● **Collected data entries**:
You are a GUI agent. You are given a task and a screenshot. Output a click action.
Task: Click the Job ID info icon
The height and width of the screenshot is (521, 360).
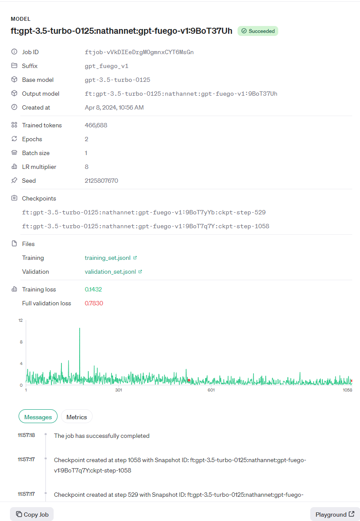pos(14,52)
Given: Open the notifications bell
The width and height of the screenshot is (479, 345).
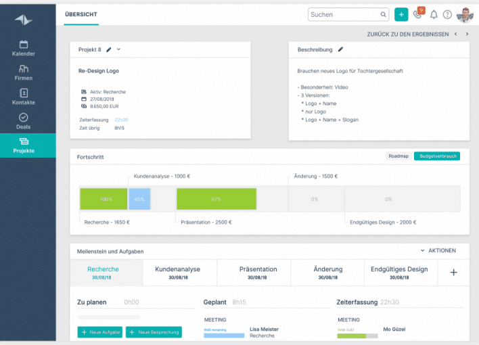Looking at the screenshot, I should point(434,15).
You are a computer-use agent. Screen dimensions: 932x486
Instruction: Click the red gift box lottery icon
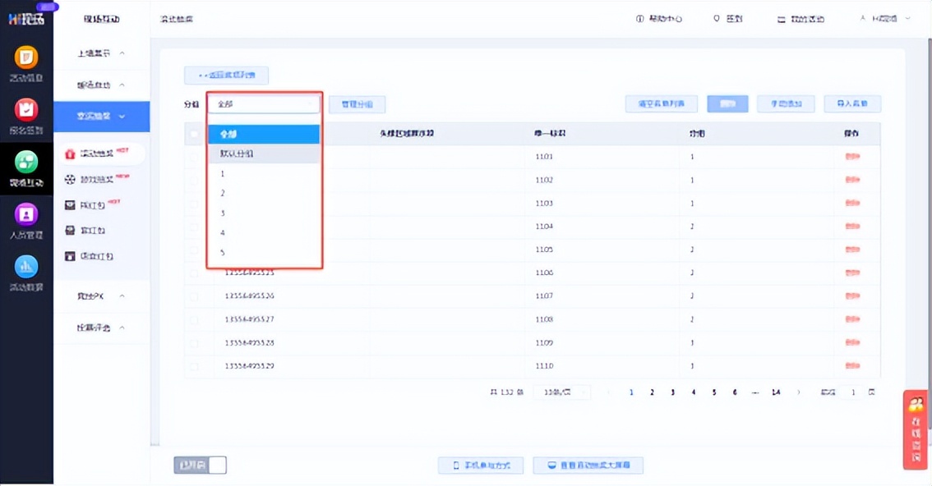click(x=70, y=154)
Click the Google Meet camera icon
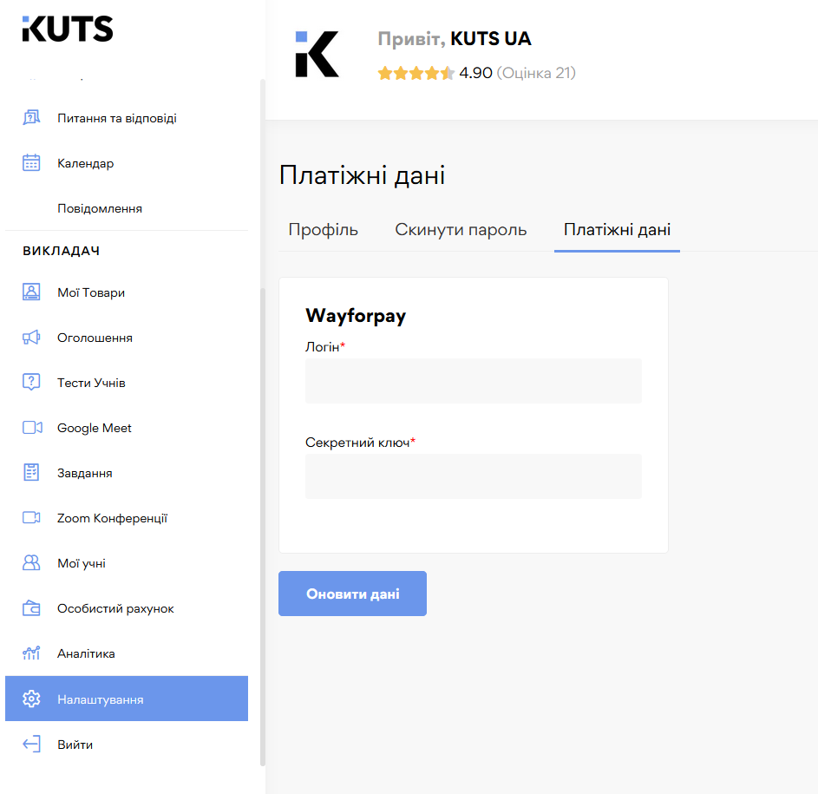This screenshot has height=794, width=818. point(31,428)
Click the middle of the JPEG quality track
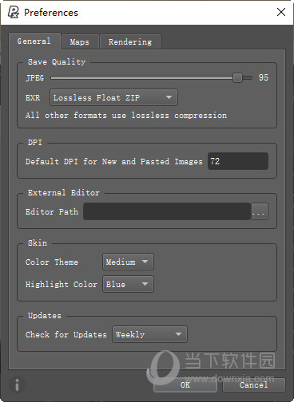294x402 pixels. pyautogui.click(x=151, y=78)
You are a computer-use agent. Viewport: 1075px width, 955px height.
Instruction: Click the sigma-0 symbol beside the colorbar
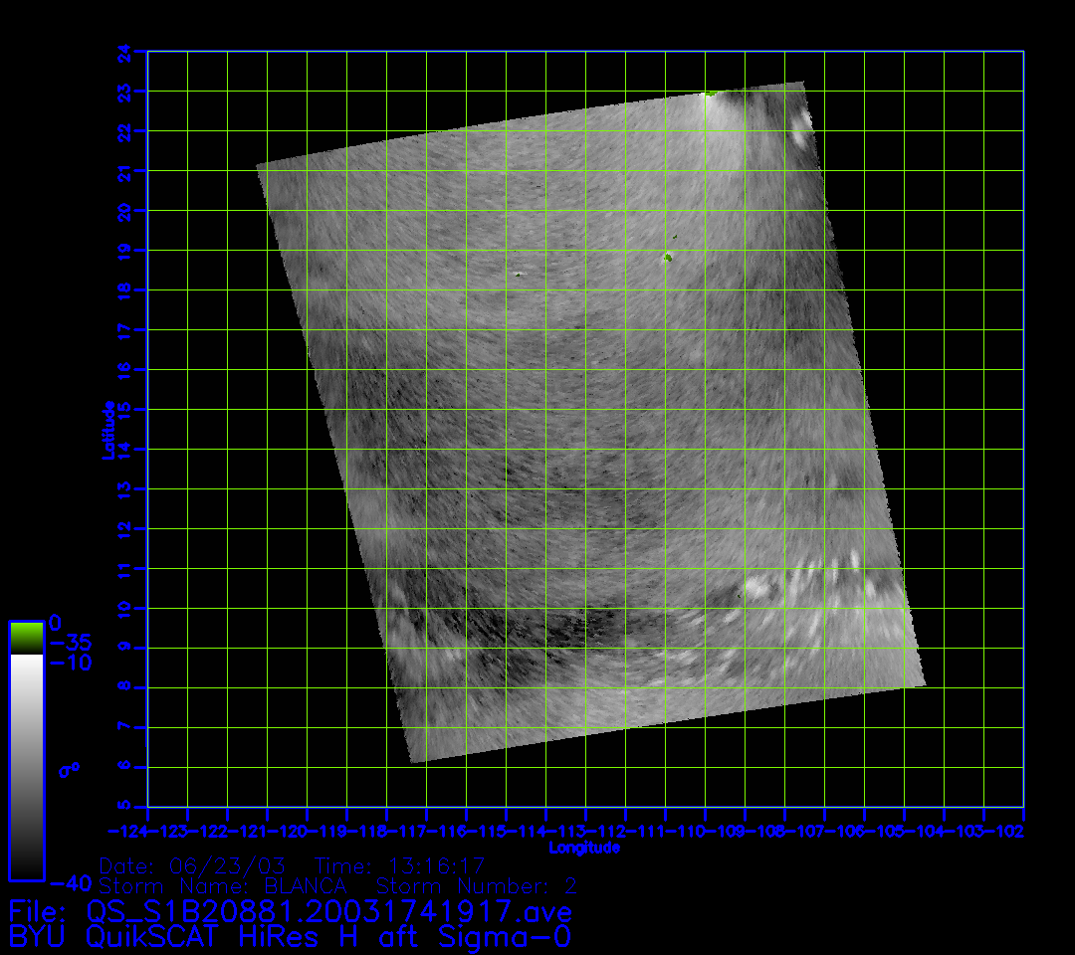pyautogui.click(x=68, y=769)
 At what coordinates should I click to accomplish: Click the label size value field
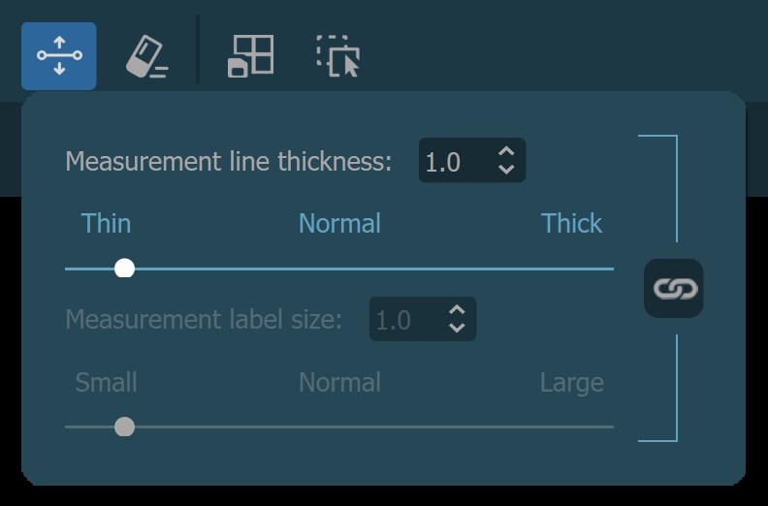pos(403,320)
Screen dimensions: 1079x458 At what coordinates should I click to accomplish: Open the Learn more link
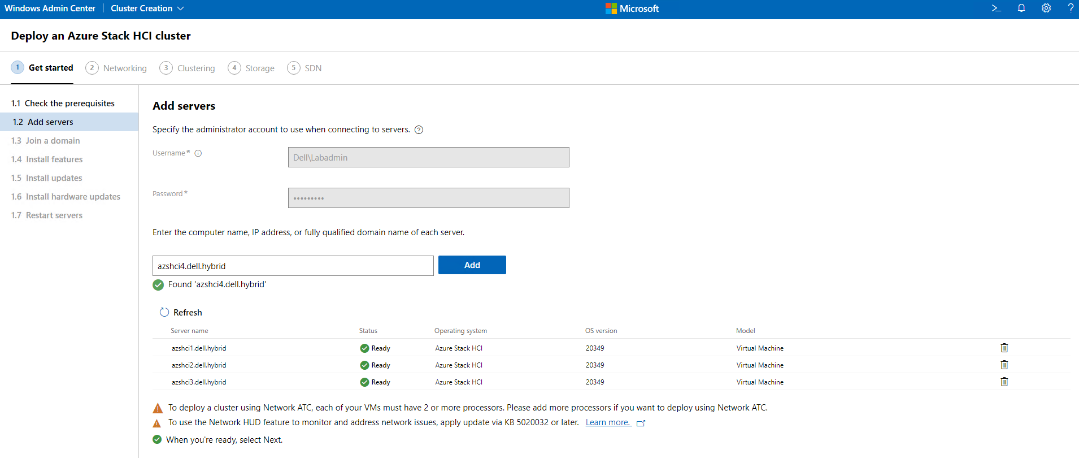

● **Work to complete**: Each record above must be set down again unchanged, with its pictures left out.

● **Result for this exercise**:
You are a GUI agent. You are given a task and a screenshot. Output a click action.
Task: Click the Job ID info icon
The height and width of the screenshot is (521, 360).
pos(14,52)
Given: Open the notifications bell
The width and height of the screenshot is (479, 345).
Looking at the screenshot, I should point(434,15).
You are a computer-use agent. Screen dimensions: 932x486
Instruction: Click the red gift box lottery icon
click(x=70, y=154)
Click the Google Meet camera icon
This screenshot has height=794, width=818. point(31,428)
Click the middle of the JPEG quality track
294x402 pixels. pyautogui.click(x=151, y=78)
You are a computer-use agent. Viewport: 1075px width, 955px height.
Instruction: Click the sigma-0 symbol beside the colorbar
pyautogui.click(x=68, y=769)
 At what coordinates should I click to accomplish: Click the label size value field
pos(403,320)
Screen dimensions: 1079x458 At what coordinates should I click to accomplish: Open the Learn more link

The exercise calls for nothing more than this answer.